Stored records
-------

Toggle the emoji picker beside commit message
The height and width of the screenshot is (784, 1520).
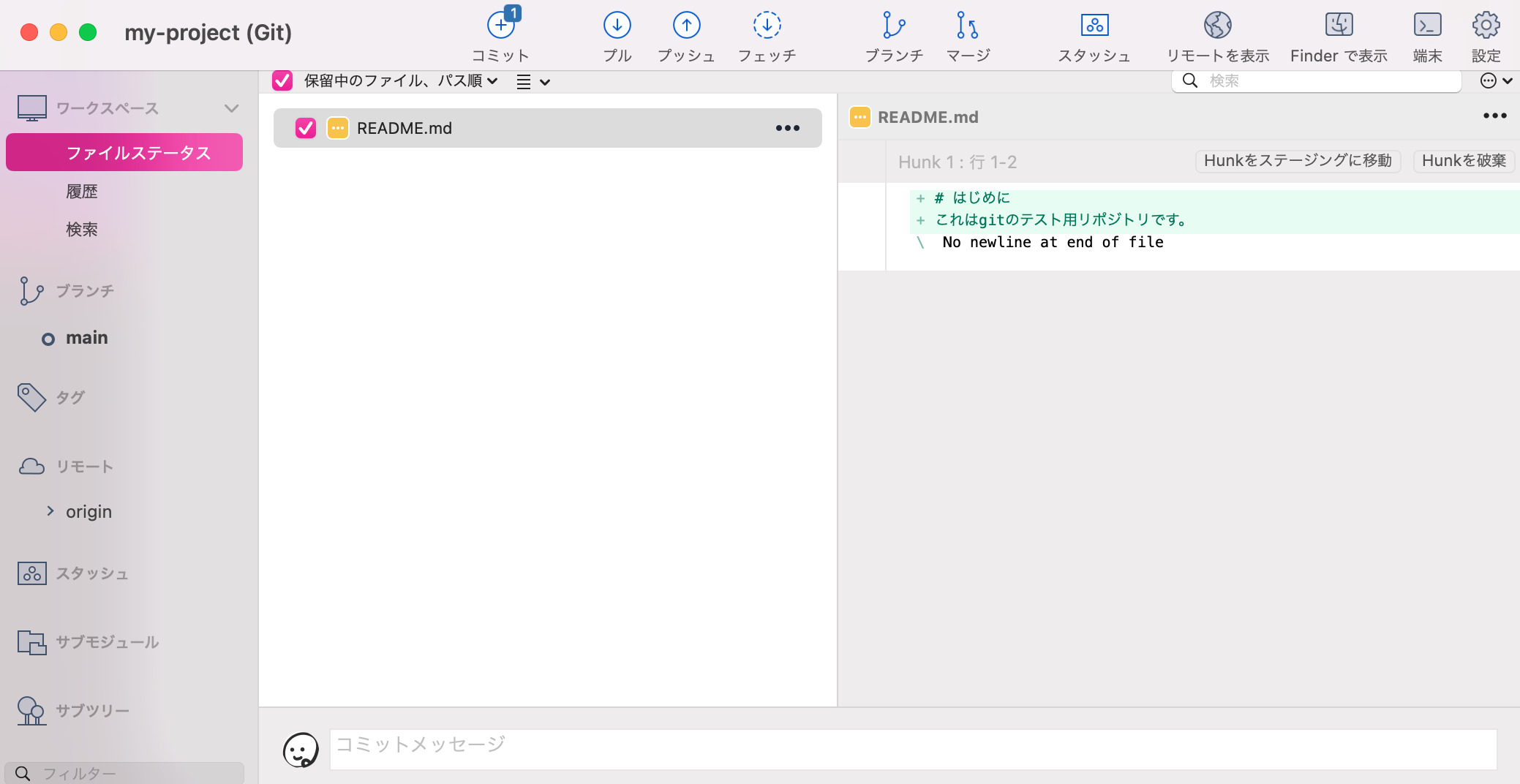coord(300,748)
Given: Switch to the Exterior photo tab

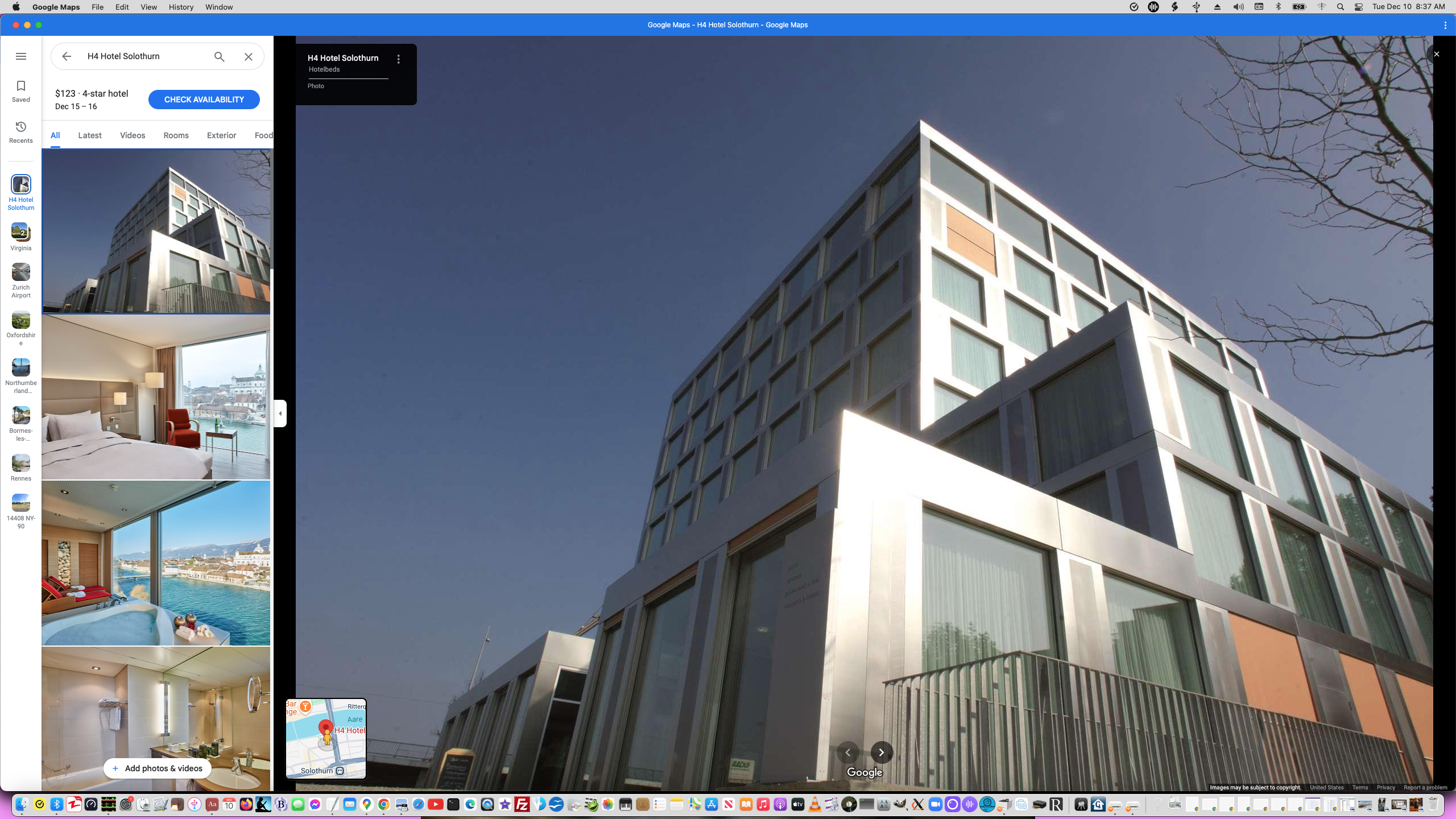Looking at the screenshot, I should pos(221,135).
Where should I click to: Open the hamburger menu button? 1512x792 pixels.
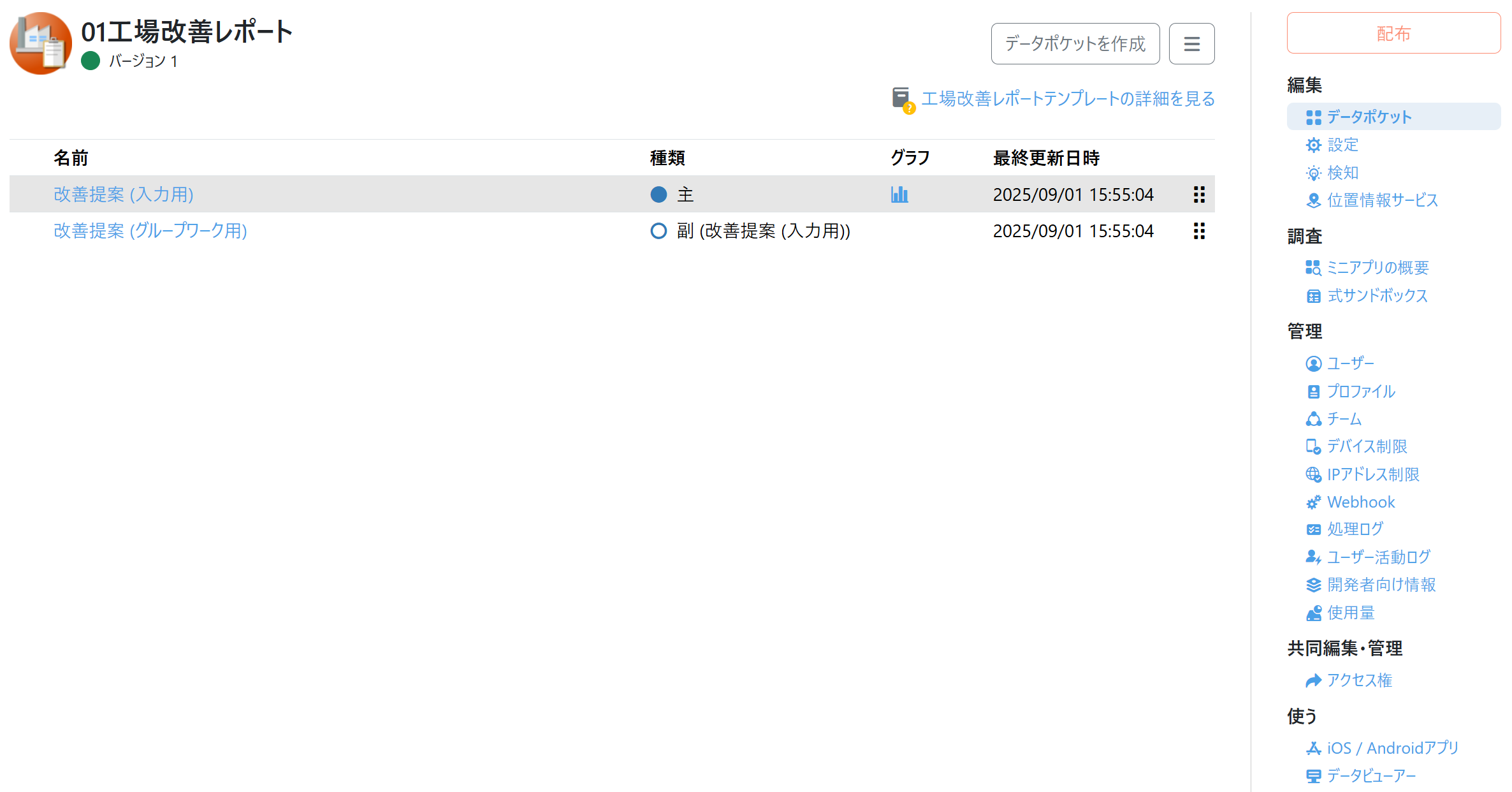tap(1191, 44)
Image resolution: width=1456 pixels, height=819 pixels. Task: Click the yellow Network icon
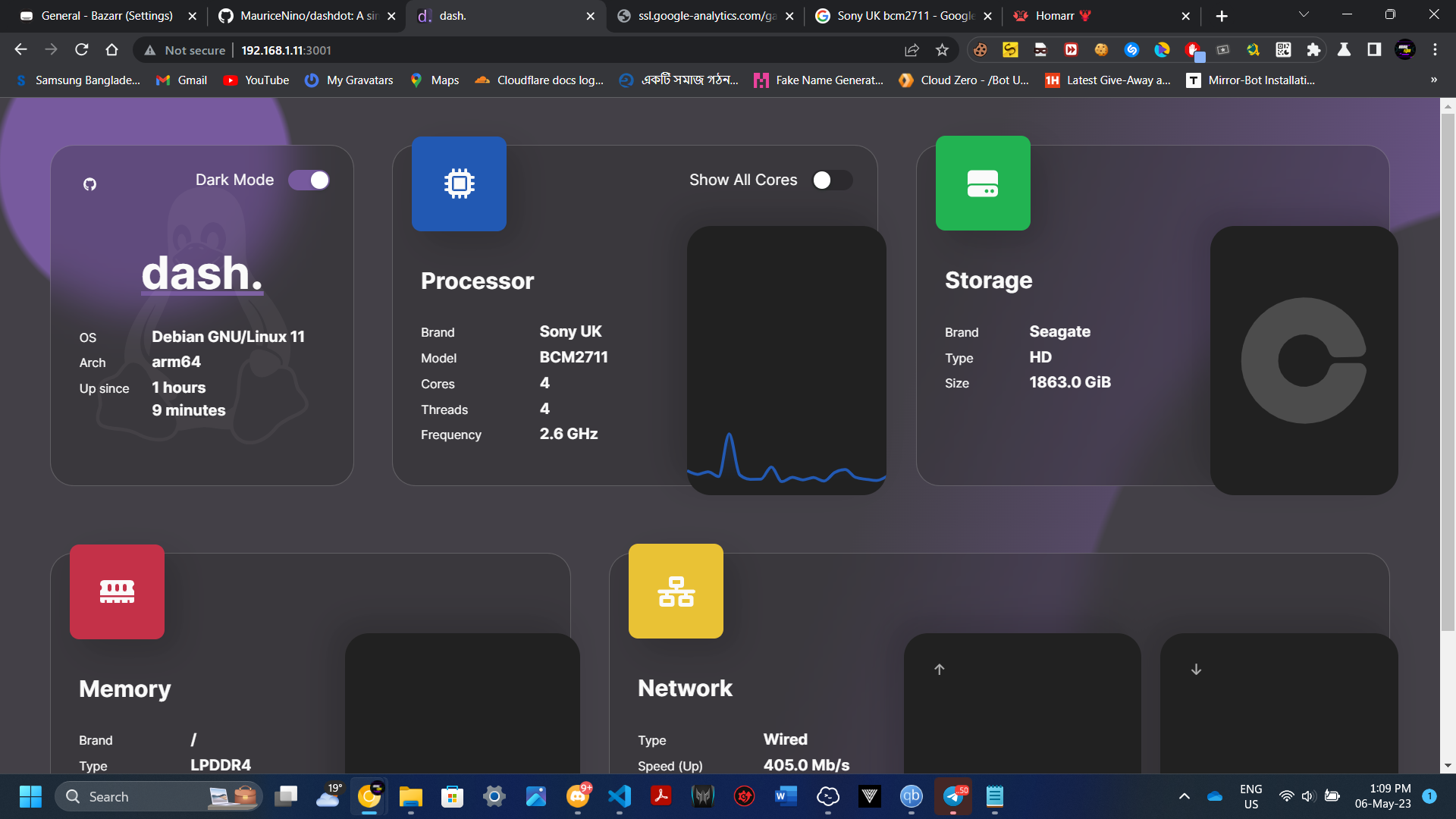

-------

_Aim of the exercise_.
Only the records themselves, retyped exactly, belong in the answer; please leave all images behind.

_Written response_.
Toggle the emoji picker beside commit message
The height and width of the screenshot is (784, 1520).
coord(300,748)
Given: Switch to the Exterior photo tab

Looking at the screenshot, I should pos(221,135).
Where should I click to: Open the hamburger menu button? 1512x792 pixels.
tap(1191, 44)
Image resolution: width=1456 pixels, height=819 pixels. Task: Click the yellow Network icon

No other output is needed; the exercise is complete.